• _Selected excerpt_
:::::

Re: [alsa-devel] Re: [linux-audio-dev] laaga, round 2

New Message Reply About this list Date view Thread view Subject view Author view Other groups

Subject: Re: [alsa-devel] Re: [linux-audio-dev] laaga, round 2
From: Paul Davis (pbd_AT_Op.Net)
Date: Thu May 10 2001 - 03:59:09 EEST


>I'm guessing that you won't be happy with applications `reserving'
>hard-coded channel numbers. I mean I could write my application to
>always output to channels 110-113. That would be handy for me the
>coder and me the user because I can easily remember these numbers.
>This is a bit like TCP/IP port numbers being hard-coded for particalar
>servers. Do we want this situation ? I'm guessing that you as a
>server-writer wouldn't be so happy with this approach.

You seem to think that plugins "reserve" channels in some kind of
exclusive sense. Thats not true.

We don't care how many plugins are using any channels (well, we need
to know, but we don't care ;) We don't care which plugins use which
channels. A single channel is an essentially infinite resource: as
many plugins can use it as you can imagine.

>Instead, I'm guessing that you'd want applications to allocate the
>next few free channel numbers. This means that these numbers could
>potentially be different on each invocation. This means that every
>time I start up my home `studio' I'd have to manually copy channel
>numbers from one application to another in order to get them talking
>to one another. This is a pain in the neck.

No, they save state. Ardour saves all state when you ask it to (and at
a few other times too); next time you start it up, it comes up with
the same connections as before. Simple, eh?

>Not only that, but each application is going to have to provide their
>own GUI for selecting input/output channel numbers, so this operation
>is going to be different in each application.

:::::

• _Stated goal 1_
According to the mailing-list reply, why wouldn't a user have to copy channel numbers from one application to another each time the home studio starts? Answer in one to three sentences.
• _Stated goal 2_
Reproduce word for word the part of the mailing-list reply between "We don't care how" and "you can imagine.", inclusive.
The material after this point comes from a different source than the mailing-list reply.

• _Information shown_
:::::

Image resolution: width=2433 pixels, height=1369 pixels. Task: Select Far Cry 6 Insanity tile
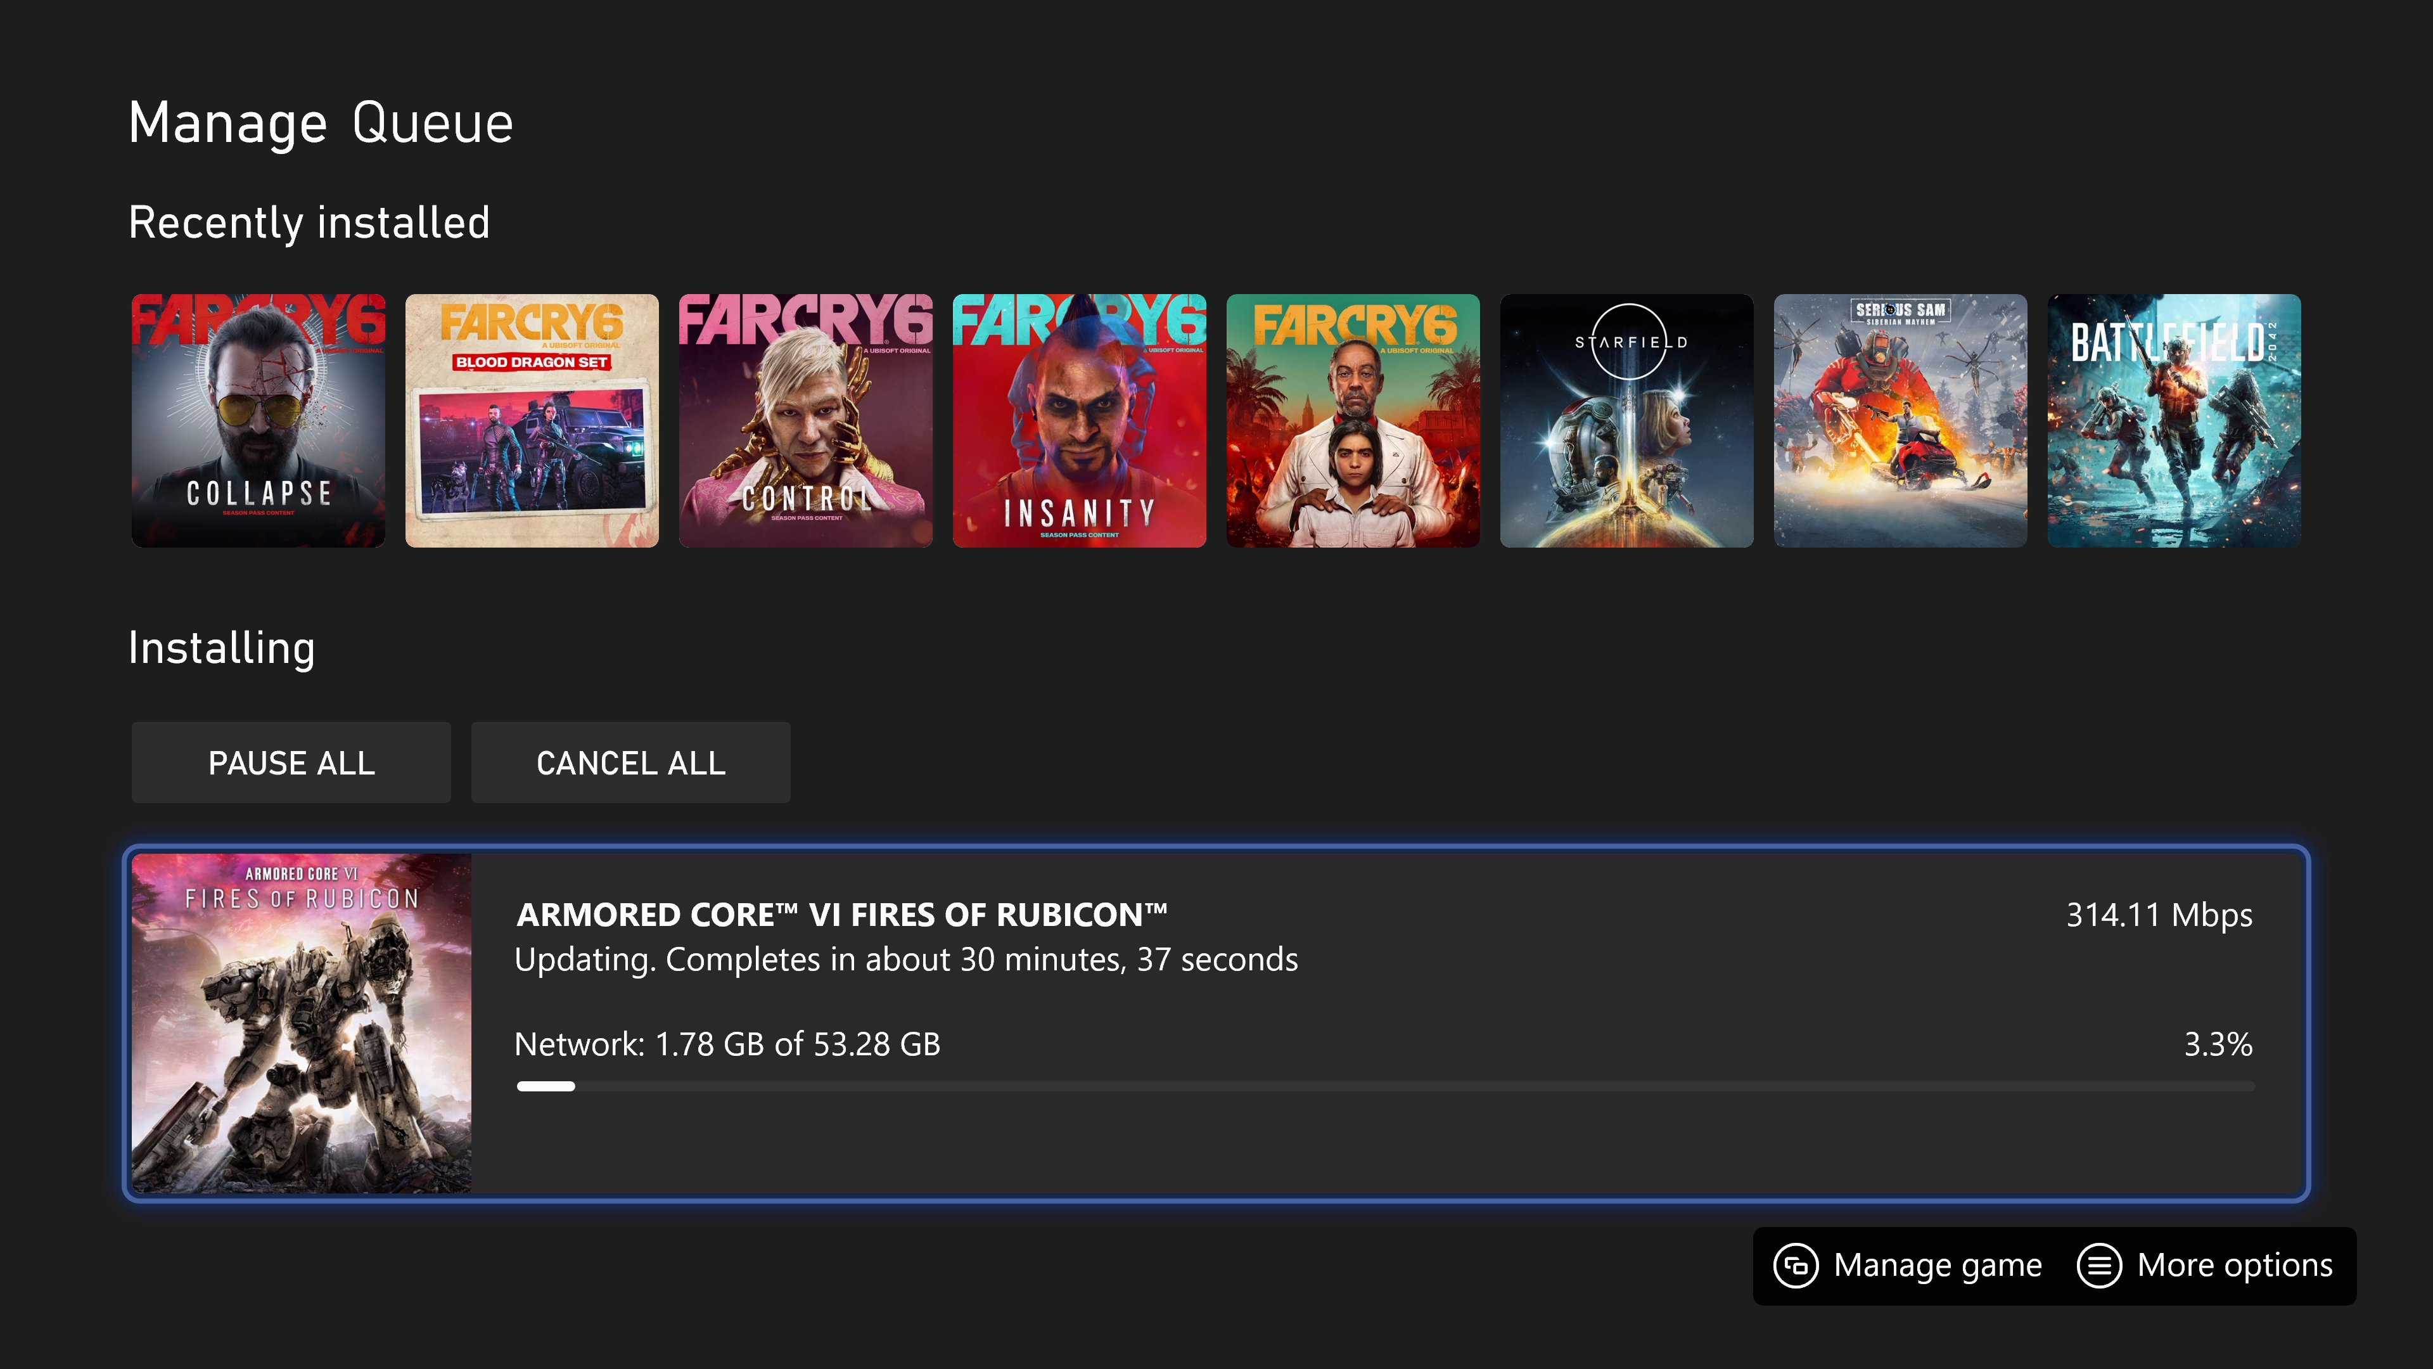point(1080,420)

:::::

• _Full output 1_
Applications save their state. Ardour, for example, saves all state when asked to and at a few other times, so the next time it starts it comes up with the same connections as before.

• _Full output 2_
We don't care how many plugins are using any channels (well, we need
to know, but we don't care ;) We don't care which plugins use which
channels. A single channel is an essentially infinite resource: as
many plugins can use it as you can imagine.